Hi, so I’ll provide some insight from my n=1 experience with some body fat that was covering my abs. It appeared to have come about by trying to always eat at a surplus as well as extra fruit at night.
Note: I thought this was water retention until asking around Reddit. And this is at 10% bf!
https://m.imgur.com/XntafgR



But to make a long story short, the supplements I’m taking now daily is
> Decaf EGCGs with all or all-1 meals https://www.amazon.com/dp/B00RH5I8U0

(I have up caffeine back in 2016 due to adrenal fatigue)

> Coleus Forskolii 1x a day https://www.amazon.com/dp/B0747YVVCB

> 2x l-carnitine furmarate inbetween meals https://www.amazon.com/dp/B0013HXKC4


These have helped along with implementing carb cycling, IF, and some minor morning HIIT mainly with jump rope.

Here’s how I currently look now after these experiments from the past month, to today (greater Serratus visibility, 4pack looks “healthy”, and overall a lean but anabolic appearance)
https://i.imgur.com/C18moam.jpg


Background: my diet is pretty bulletproof being a low carb, low FODMAP, AIP Paleo. I’m 29 and 5 8. I also run once a week at a distance of 9miles, but my job is someway sedentary. Before implementing these changes, I was under the belief that calories don’t matter at all when eating a whole food approach. Now I’ve revised that thinking to say they PARTLY matter, but really it’s moreso about your selections of Whole Foods, and not always opting for say, berries.

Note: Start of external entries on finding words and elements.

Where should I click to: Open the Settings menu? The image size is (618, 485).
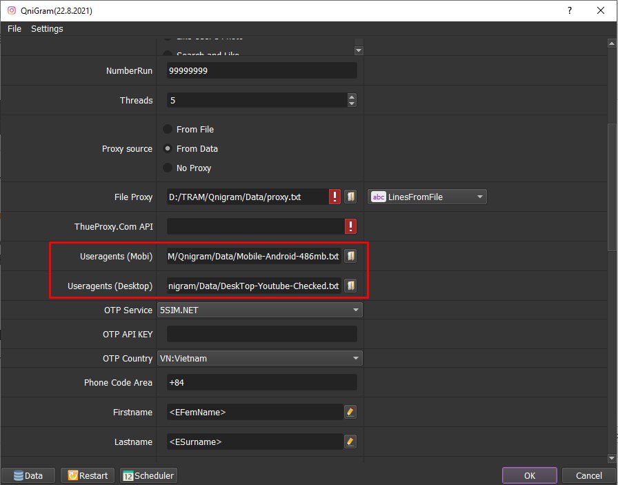[x=47, y=29]
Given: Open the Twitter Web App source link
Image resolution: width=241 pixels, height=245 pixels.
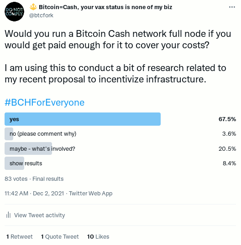Looking at the screenshot, I should coord(91,193).
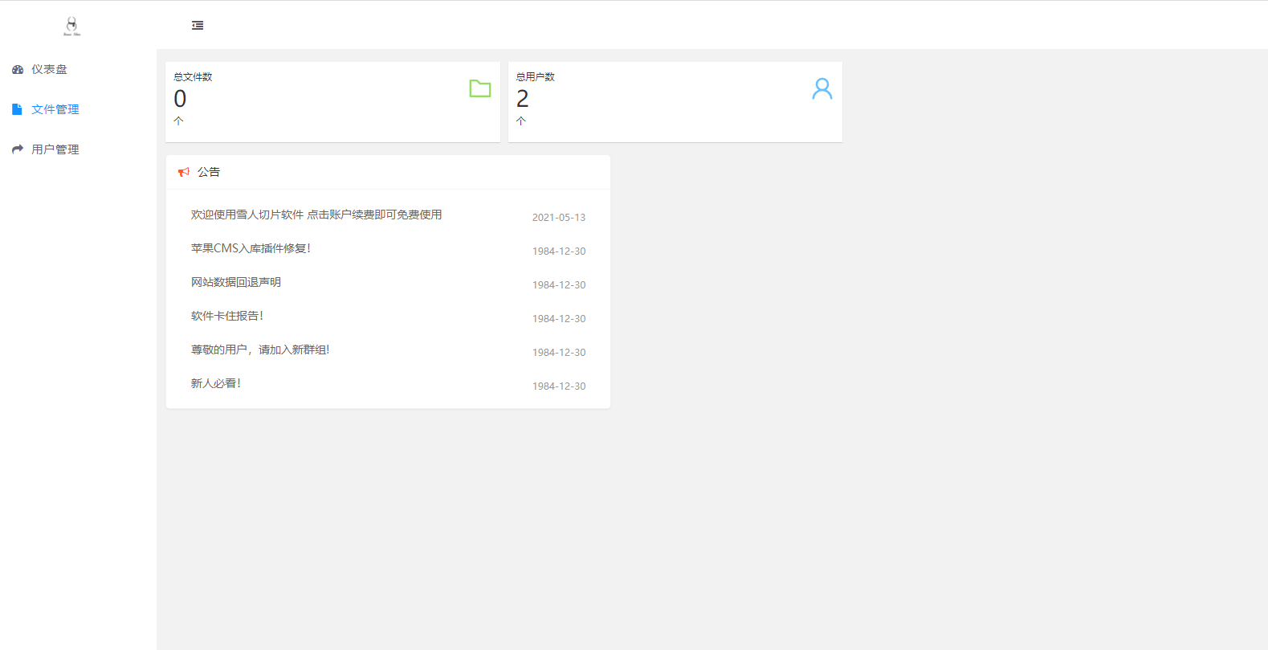This screenshot has height=650, width=1268.
Task: Open the 文件管理 file management page
Action: [x=55, y=109]
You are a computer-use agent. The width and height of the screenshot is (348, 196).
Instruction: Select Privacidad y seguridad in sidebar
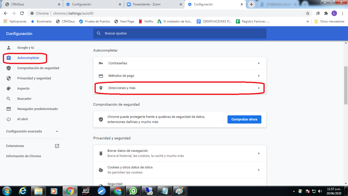[x=34, y=78]
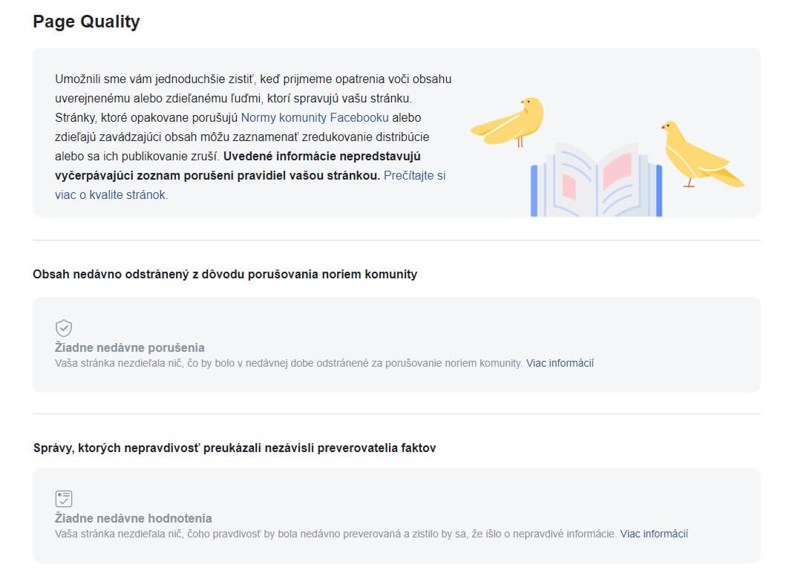Open Viac informácií link under porušenia
Screen dimensions: 798x579
click(560, 363)
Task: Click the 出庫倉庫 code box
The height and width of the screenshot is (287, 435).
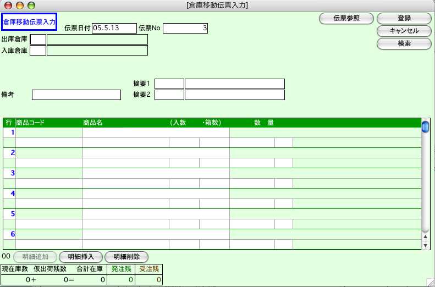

To get here, last month I started out by doing a 10 day Keto (was going to do 3, then 7, then made it to 10 before I said F-this I want to be able to do push-ups again, lol)... so definitely I found insanely difficult primarily from just having no workout strength. The Keto community will say that that is not long enough to see results, but I did, and I know I can be in ketosis in as little as 24h or less due to already beings fat adapted and low carb inherently due to intolerances (as shown by some Organic acid testing) The willpower of also only consuming greens as my carb source rather than say butternut squash was also starting to play games with me. Carb cycling (3 days off such as only greens with your fat and protein, 1 day with whole food carbs) is much better for us smaller body types, that don’t have THAT much fat already. Carb cycling was something that I heard Chelsea Axe (Dr Axe’s wife) talk about in something she implements and has excellent success with. I found this very interesting and have had past acute success with (as noted by the first image, thinking I was holding water but was actually small “smooth” body fat)

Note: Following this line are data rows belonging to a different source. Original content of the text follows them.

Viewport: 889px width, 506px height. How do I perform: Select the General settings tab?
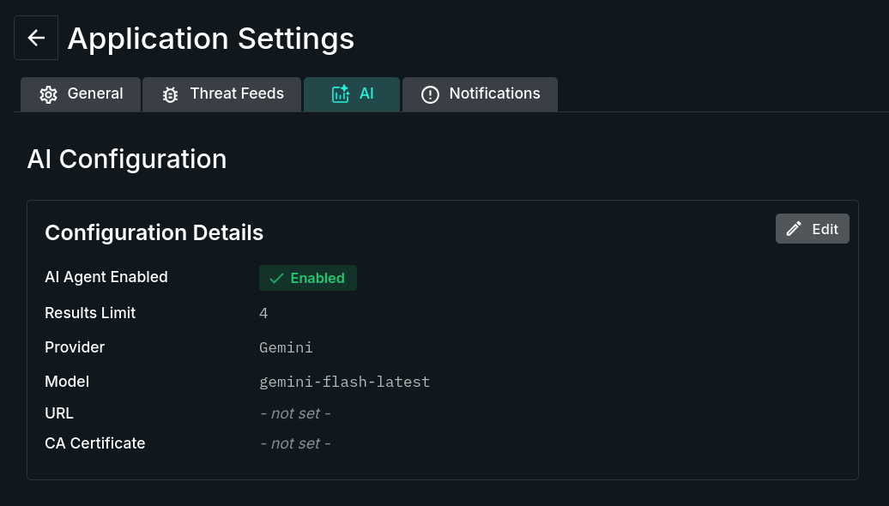pyautogui.click(x=80, y=93)
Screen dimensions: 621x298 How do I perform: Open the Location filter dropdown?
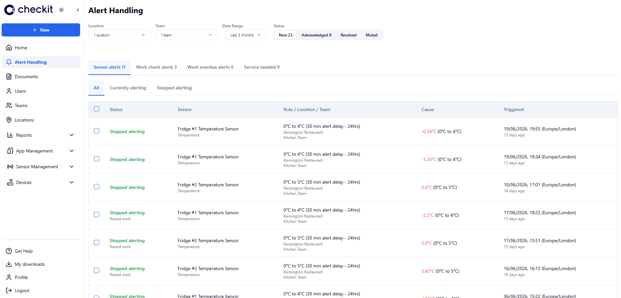[x=120, y=35]
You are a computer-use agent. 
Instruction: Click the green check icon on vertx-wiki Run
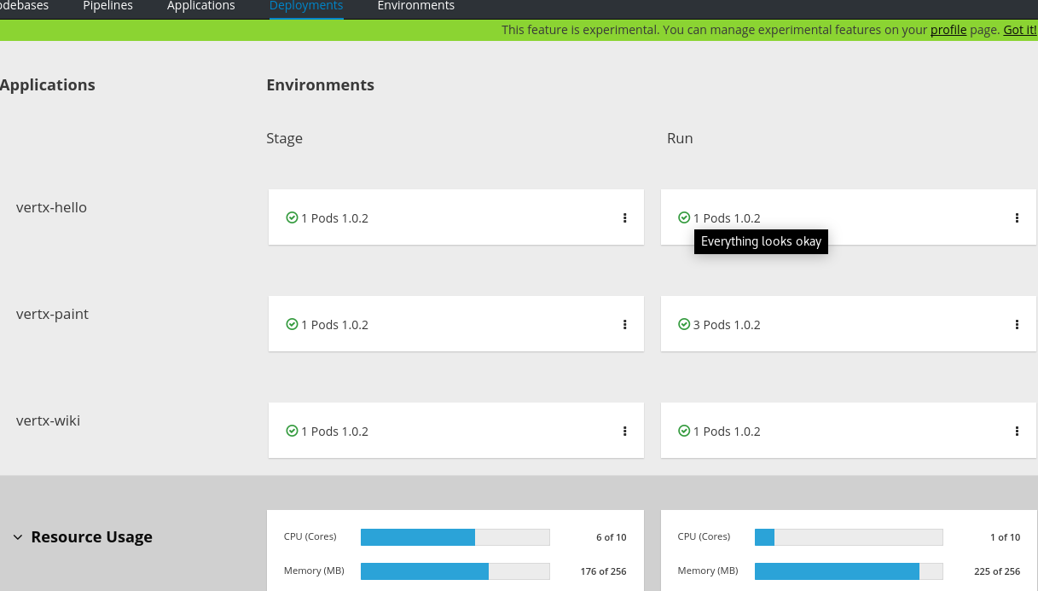[683, 431]
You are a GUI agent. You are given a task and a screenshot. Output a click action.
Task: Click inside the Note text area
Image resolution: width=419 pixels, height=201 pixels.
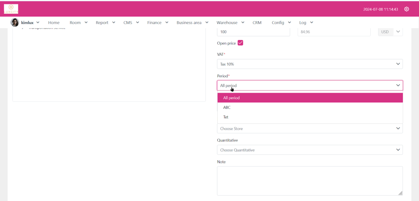[x=309, y=181]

However right now I’m not even really doing carb cycle. In fact the opposite, whereby i like to carb backload since I workout in the evenings, but instead of fruit I instead opt for a organic rooty starch like Pumpkin or Butternut Squash, and I’m doing this nightly. I may have like 5 frozen strawberries and raspberries if desiring that sourness. This was never something I did before, thinking that rooty startchy vegetables where causing this “water retention”... which was actually bodyfat. So now doing these starches instead, nightly only, at 1 meal (idk if eating these earlier would have any difference in effect, I just like to carb backload again due to schedule, but also biological knowledge about being more insulin sensitive in the evening too), I’m noticing good results. So why perhaps?
Maybe I’m increasing thyroid output and overall metabolic rate, while NOT intaking a bunch of extra glucose.

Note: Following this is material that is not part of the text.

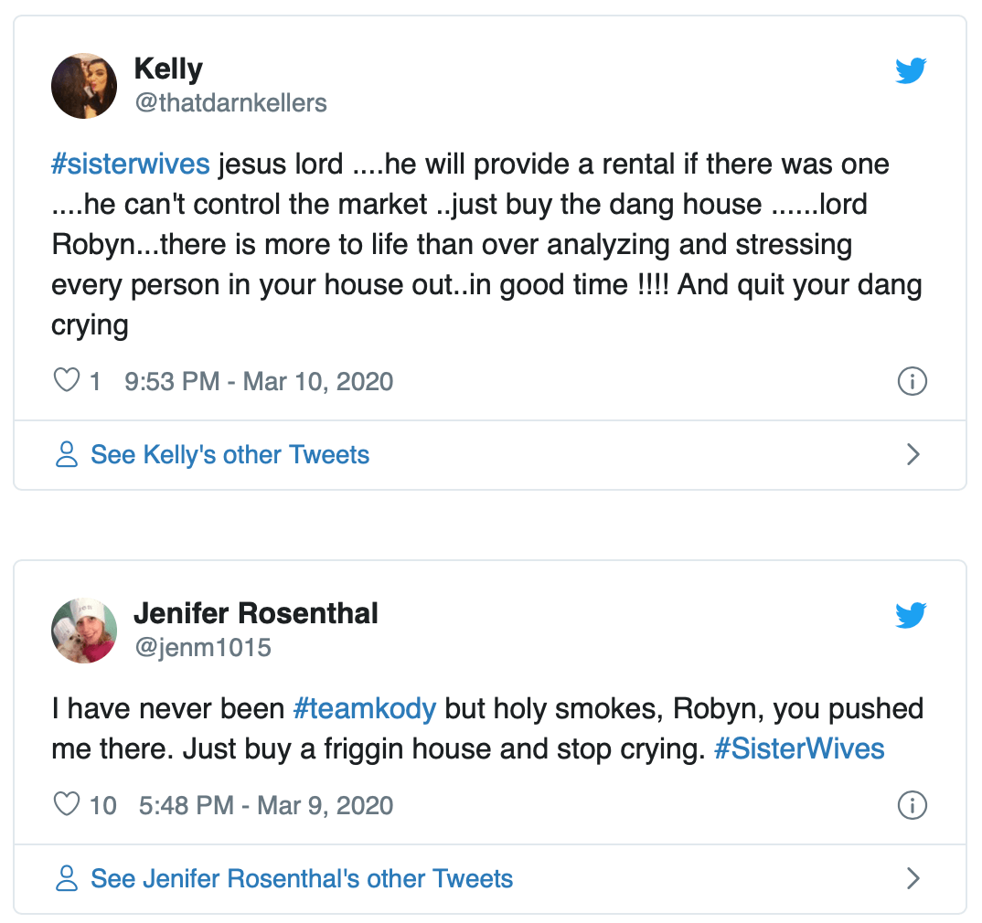Image resolution: width=982 pixels, height=923 pixels.
Task: Visit the @thatdarnkellers handle
Action: (x=230, y=103)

I’ve determined that getting my 2014 Keto caffeine abs back isn’t too sustainable
http://imgur.com/V0uSYo1

Here I was in a very fatigued, catabolic, but low bf% state, whereby I killed off all of carbs, and really wasn’t eating enough raw material, despite building these blocky abs from them being my complete workout focus. However I was also doing a TON of yoga at the time, and too much running as well. I was also fully caffeine dependent using it like a biohacker that had gone mad where I’d have beside teabags “brewing” in water bottles for the morning wake up. Anyway...

Last thing... This article was also handy and my main takeaways from this was:

  • IF fast (which I can do easily)
  • do HIIT (mines more like jump rope, and some random higher acute cardio stuff)
    https://www.bodybuilding.com/content/how-to-lose-body-fat-now-the-most-effective-methods-explained.html


    Final thoughts:
    If you want to abstain from caffeine for a week, you should note some greater effects when introducing it back in. This isn’t feasible for me, but I noticed this when forgetting that 90% cacao chocolate is loaded up with caffeine and seeing some crazy results. Personally I would go that route. Cut coffee and such. Then I member super dark chocolate 85%+ (not working about the fat or calories), and also Impelenbt matcha green tea powder to get loaded up on EGCGs.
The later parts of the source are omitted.